“The Gemara relates another fact substantiating the statement that the righteous could create a world if they so desired: Rav Ḥanina and Rav Oshaya would sit every Shabbat eve and engage in the study of Sefer Yetzira, and a third-born calf [igla tilta] would be created for them, and they would eat it in honor of Shabbat.”
When most of us consider the idea of a “golem” we think of a sort of body guard crafted from clay. But that’s not the only thing that is considered a golem. In fact, until God gave the breath of life to Adam, he too was a “golem”. And in the above text, we see another example of what Jewish Mysticism attributes to being a golem: A calf created for a meal. Of course, the above story also is believed to be a hint at how Abraham prepared a calf meal for God and his Angels when they delivered news that his wife Sarah would become with child.

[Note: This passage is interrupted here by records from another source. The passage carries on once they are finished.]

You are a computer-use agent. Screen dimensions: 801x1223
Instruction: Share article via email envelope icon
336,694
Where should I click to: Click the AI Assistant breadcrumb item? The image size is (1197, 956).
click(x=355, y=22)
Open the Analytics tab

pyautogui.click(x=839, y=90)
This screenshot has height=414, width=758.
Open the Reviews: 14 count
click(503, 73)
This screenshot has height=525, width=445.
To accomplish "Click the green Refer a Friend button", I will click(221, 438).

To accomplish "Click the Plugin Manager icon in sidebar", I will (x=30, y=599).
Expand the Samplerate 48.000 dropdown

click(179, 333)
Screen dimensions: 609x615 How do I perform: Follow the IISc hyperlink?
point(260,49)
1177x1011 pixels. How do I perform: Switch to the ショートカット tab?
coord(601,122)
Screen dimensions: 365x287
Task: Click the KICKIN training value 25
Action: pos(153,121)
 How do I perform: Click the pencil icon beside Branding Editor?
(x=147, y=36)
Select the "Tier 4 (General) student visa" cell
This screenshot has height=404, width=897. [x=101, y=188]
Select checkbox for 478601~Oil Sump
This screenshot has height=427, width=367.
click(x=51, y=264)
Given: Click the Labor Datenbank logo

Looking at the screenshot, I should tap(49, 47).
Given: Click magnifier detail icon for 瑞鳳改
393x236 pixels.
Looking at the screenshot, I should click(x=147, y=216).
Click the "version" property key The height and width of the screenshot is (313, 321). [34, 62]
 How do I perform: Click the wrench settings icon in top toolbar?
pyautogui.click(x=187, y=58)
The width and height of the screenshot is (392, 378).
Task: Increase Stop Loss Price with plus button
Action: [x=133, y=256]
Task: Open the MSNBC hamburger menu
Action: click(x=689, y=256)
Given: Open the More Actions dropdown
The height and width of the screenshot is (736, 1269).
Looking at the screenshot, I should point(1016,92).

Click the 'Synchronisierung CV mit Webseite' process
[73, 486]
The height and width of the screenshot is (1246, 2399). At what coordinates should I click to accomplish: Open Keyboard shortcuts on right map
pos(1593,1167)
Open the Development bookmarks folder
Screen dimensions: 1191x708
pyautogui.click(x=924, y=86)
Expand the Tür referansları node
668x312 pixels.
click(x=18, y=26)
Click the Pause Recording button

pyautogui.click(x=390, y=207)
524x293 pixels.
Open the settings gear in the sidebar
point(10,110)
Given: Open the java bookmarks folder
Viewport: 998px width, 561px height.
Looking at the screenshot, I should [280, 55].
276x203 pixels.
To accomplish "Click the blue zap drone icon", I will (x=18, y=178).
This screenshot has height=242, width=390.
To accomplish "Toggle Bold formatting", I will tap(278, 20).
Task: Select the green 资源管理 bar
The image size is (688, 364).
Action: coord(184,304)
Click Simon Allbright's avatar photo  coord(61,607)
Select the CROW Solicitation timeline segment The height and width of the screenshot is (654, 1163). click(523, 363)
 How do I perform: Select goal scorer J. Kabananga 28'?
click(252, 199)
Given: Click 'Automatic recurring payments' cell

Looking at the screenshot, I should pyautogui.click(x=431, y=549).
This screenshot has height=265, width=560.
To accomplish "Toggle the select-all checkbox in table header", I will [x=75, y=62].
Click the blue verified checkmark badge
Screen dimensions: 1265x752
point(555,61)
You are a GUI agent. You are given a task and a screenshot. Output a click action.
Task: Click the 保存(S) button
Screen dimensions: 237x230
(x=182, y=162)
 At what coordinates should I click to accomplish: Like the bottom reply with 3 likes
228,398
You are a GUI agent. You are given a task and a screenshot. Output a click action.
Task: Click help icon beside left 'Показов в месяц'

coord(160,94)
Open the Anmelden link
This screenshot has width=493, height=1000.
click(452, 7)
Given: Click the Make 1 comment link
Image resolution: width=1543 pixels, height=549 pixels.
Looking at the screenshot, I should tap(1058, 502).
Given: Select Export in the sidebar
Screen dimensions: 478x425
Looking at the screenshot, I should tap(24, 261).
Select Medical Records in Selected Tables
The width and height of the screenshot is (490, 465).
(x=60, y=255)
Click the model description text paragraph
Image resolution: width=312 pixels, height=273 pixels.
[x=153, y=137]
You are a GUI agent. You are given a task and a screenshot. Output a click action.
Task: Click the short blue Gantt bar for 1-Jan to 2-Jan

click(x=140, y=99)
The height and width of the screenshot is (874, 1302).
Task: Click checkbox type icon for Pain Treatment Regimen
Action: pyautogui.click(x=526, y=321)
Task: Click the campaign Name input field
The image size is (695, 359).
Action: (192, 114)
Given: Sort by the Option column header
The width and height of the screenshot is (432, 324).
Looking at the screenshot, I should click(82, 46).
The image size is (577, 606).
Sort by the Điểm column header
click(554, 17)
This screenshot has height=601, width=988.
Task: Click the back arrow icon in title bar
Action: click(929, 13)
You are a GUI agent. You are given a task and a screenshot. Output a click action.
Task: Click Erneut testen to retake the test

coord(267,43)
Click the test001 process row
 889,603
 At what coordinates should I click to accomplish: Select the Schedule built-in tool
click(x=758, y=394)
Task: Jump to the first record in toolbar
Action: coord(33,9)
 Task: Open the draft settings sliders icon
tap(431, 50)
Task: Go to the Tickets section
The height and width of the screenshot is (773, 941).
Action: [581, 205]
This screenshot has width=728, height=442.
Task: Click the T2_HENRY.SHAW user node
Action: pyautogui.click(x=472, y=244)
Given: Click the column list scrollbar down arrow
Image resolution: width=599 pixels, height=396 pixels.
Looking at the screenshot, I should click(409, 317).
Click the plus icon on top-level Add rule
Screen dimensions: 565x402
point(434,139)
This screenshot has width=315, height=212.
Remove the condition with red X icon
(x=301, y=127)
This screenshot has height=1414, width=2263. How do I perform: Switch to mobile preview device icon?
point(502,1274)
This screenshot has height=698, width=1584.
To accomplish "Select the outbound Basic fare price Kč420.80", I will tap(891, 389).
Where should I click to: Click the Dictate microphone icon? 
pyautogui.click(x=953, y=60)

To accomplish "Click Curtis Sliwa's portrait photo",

The Golem is a fascinating concept in mysticism which gives us hints to the great gift bestowed upon man in Genesis: That we were made in the image of God (or if you prefer “Elohim”, which is sometimes interpreted to mean God and His Heavenly Hosts/Angels). And what is more evident of an image of God than His ability to create.
Although we can certainly find that a large variety of animals are capable of creation, we can also agree that it is not nearly on the same scale as what man is capable of. In fact, in the Bible we are given hints as to why God wanted man to have this ability to create: so that we could become good stewards of the Earth.
Adam was created to till the earth, that was his purpose. But he had to be able to create in a way that other animals could not in order to accomplish this. And in Psalms we see that the meek are meant to inherit the earth itself. The whole of the our ability to create is centered around the facilitation of what happens here on earth.
As human beings, we have choices on what whether or not we will use our talents to create or destroy. And although there are times you need to destroy something in order to create something better, the focus should always be upon Creation rather than destruction.
As Jedi, we have a goal to become guardians of peace, to protect civilization, but in order to do that creation must be incorporated into our efforts. Creation begins, as a golem does, with building something out of what you are given and breathing life into it with your words and beliefs which form into action.
Let me ask you: In your drive to become a Jedi in the world, what is it that you need to create, and what life do you need to breath into it, to see that realty come to life?